What you should do
Among the entries below, find each line holding "date" and return it.

*** Provided material ***

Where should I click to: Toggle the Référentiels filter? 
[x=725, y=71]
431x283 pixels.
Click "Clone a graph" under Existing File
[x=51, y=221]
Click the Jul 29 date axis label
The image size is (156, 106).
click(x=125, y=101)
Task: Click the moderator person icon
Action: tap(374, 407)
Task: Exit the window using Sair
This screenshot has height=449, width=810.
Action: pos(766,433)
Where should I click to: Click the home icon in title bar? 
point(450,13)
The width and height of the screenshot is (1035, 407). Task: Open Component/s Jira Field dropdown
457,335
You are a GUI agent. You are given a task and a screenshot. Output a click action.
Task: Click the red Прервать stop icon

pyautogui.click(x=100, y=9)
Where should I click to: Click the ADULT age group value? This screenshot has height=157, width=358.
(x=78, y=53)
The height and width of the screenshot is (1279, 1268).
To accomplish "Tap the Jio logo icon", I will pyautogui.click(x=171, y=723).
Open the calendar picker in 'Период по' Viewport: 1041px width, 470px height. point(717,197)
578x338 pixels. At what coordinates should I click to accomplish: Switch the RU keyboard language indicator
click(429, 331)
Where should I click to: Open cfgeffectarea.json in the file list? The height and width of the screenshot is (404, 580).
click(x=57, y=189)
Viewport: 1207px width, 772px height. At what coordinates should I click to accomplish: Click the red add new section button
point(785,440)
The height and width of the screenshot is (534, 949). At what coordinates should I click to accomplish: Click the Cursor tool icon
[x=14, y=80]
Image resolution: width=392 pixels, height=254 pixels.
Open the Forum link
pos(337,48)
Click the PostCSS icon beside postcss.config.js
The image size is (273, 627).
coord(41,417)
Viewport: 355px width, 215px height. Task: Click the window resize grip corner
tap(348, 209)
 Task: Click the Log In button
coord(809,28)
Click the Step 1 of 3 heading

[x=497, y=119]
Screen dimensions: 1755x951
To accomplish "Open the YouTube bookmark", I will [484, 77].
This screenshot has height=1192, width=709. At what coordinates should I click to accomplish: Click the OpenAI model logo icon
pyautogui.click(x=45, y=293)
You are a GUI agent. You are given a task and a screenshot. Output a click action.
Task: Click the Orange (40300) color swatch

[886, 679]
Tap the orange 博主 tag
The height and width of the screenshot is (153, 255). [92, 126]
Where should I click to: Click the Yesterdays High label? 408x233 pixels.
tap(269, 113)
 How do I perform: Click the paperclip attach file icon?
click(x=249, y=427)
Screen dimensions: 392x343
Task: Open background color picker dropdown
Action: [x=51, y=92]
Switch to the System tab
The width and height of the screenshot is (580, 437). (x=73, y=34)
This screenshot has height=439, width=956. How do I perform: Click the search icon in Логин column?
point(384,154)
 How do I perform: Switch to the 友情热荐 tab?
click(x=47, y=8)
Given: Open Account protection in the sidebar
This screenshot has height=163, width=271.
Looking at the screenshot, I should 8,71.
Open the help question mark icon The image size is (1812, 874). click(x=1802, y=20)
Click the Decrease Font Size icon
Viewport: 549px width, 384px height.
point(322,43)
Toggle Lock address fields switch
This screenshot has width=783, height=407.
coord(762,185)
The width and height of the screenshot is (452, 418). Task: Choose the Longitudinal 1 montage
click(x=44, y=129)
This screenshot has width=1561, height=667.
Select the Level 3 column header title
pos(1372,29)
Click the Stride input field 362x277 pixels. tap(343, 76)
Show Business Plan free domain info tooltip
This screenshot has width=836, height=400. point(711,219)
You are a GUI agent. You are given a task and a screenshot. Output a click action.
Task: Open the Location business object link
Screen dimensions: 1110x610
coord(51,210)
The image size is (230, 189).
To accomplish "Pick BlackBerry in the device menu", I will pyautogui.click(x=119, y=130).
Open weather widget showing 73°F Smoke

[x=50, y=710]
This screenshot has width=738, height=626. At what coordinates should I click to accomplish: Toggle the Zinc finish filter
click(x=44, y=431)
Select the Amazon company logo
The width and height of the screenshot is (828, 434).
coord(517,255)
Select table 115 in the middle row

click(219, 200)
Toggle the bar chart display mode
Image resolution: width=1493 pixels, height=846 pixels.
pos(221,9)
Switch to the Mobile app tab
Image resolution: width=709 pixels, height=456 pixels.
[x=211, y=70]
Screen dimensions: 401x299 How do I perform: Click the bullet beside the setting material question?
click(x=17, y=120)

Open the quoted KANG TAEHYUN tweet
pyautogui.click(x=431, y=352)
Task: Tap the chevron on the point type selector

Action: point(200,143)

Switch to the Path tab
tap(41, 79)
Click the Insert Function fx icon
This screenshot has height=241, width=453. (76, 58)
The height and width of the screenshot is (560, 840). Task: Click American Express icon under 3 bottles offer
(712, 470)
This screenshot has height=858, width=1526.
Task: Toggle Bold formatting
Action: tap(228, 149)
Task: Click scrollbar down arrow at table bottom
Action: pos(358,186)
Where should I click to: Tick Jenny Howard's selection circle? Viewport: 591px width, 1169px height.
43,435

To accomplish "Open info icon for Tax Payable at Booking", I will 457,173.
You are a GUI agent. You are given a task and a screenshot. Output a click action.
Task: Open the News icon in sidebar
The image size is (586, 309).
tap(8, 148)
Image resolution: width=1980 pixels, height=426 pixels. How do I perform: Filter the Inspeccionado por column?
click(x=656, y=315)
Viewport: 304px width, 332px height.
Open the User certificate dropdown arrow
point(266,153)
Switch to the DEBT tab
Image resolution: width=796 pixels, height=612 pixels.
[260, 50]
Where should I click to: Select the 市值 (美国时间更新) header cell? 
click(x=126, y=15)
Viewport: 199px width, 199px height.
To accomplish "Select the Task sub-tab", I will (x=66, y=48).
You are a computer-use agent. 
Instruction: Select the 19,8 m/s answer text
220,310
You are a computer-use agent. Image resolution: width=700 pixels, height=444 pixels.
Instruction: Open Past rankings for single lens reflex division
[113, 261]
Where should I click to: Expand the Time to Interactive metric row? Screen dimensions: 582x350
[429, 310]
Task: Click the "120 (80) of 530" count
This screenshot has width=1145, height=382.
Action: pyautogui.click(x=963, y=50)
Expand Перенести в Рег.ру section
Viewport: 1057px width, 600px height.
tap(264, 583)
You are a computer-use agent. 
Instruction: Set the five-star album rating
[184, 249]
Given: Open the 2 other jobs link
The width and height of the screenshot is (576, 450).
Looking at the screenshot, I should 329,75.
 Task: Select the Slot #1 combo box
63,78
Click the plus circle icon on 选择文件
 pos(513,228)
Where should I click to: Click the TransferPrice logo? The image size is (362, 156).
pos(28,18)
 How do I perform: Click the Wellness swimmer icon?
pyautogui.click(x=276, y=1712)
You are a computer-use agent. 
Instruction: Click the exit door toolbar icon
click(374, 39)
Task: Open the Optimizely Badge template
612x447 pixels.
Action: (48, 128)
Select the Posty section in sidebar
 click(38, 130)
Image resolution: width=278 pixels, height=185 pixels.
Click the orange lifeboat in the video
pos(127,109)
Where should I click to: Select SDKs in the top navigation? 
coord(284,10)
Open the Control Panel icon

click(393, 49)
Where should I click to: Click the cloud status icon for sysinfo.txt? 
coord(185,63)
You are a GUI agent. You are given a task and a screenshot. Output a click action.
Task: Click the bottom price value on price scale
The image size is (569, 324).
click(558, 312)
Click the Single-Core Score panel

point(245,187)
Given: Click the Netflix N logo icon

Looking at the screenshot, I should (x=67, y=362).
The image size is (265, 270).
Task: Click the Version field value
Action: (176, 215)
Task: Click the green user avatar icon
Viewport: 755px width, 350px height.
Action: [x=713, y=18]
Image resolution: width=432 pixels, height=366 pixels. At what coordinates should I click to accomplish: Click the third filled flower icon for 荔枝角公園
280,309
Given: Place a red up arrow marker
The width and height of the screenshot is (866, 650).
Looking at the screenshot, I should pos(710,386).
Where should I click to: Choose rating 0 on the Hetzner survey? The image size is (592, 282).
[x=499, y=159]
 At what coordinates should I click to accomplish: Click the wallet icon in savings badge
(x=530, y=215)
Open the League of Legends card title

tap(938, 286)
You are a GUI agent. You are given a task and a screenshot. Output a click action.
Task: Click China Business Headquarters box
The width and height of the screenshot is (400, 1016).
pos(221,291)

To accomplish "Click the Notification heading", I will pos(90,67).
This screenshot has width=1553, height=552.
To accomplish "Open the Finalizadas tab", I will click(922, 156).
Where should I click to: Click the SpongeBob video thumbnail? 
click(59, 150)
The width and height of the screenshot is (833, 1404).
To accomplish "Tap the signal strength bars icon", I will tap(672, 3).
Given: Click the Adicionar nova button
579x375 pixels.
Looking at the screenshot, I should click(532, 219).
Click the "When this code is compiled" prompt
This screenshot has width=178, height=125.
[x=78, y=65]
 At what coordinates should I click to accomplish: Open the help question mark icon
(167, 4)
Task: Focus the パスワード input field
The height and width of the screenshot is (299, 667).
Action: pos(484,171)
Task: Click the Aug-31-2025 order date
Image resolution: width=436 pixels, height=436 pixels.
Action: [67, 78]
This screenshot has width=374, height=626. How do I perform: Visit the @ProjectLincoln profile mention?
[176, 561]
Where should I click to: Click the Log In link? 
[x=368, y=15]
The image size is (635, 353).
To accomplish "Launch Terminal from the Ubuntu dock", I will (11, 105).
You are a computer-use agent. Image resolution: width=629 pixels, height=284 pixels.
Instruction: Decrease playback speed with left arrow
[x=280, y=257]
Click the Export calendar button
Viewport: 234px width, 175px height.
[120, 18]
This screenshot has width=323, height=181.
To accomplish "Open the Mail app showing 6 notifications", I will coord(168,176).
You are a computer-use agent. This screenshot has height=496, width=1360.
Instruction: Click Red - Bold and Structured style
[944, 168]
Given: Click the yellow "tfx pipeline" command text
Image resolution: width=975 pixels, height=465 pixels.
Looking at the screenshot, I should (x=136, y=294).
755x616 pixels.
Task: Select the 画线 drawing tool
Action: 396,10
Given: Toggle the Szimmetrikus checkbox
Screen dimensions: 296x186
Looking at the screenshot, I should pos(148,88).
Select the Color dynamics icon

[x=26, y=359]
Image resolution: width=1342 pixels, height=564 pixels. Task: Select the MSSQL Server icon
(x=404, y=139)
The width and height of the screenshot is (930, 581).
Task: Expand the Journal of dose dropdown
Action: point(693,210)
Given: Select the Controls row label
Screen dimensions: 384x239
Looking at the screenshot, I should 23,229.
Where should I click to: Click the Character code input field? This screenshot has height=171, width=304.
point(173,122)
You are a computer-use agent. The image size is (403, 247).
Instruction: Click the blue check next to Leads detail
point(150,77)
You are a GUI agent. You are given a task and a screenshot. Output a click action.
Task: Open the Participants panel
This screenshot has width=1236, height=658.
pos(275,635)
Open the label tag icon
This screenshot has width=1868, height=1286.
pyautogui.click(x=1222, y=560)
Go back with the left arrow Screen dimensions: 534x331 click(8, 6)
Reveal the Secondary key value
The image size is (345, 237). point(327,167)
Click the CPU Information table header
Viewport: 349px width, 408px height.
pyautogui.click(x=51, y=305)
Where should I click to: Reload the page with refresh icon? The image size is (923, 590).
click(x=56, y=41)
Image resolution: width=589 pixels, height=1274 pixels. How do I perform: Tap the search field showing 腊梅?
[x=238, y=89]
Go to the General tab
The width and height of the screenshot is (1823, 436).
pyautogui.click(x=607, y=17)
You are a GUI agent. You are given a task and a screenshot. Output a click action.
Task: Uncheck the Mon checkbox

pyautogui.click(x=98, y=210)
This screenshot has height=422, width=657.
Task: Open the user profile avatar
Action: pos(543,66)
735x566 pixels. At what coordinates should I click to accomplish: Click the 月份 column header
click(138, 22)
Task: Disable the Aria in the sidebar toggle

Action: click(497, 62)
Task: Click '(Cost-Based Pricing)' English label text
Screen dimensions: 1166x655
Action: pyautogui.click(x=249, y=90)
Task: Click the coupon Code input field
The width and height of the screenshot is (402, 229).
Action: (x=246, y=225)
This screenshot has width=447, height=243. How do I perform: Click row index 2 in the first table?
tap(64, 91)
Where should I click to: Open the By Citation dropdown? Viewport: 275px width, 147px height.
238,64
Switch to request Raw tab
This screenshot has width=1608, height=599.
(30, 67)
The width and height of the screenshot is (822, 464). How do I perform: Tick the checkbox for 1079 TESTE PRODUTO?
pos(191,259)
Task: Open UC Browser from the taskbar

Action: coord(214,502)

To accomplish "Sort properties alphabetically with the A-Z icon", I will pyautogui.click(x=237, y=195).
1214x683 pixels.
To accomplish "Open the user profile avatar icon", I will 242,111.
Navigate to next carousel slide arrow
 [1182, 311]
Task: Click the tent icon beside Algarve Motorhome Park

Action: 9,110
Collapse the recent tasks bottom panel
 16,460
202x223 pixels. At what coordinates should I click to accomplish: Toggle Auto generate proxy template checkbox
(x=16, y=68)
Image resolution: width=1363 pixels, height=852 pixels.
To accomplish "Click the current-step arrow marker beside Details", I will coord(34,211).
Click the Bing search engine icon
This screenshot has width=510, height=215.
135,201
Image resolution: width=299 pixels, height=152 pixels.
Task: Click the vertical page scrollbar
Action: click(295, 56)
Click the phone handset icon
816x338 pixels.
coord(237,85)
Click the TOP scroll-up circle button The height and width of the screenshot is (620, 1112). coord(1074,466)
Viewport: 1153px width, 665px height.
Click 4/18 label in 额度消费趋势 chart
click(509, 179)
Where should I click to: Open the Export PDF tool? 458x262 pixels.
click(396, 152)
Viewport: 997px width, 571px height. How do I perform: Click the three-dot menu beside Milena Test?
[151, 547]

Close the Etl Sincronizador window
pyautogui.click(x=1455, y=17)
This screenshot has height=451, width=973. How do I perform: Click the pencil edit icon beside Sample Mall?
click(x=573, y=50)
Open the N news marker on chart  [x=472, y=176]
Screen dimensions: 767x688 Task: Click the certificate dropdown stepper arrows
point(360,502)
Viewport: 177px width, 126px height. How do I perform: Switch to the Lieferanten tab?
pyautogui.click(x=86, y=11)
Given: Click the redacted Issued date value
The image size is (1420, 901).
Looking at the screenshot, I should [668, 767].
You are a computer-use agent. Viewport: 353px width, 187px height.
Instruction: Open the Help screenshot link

*** End of Provided material ***

Exercise result
Click the Jul 29 date axis label
Task: Click the Aug-31-2025 order date
Given: Click the redacted Issued date value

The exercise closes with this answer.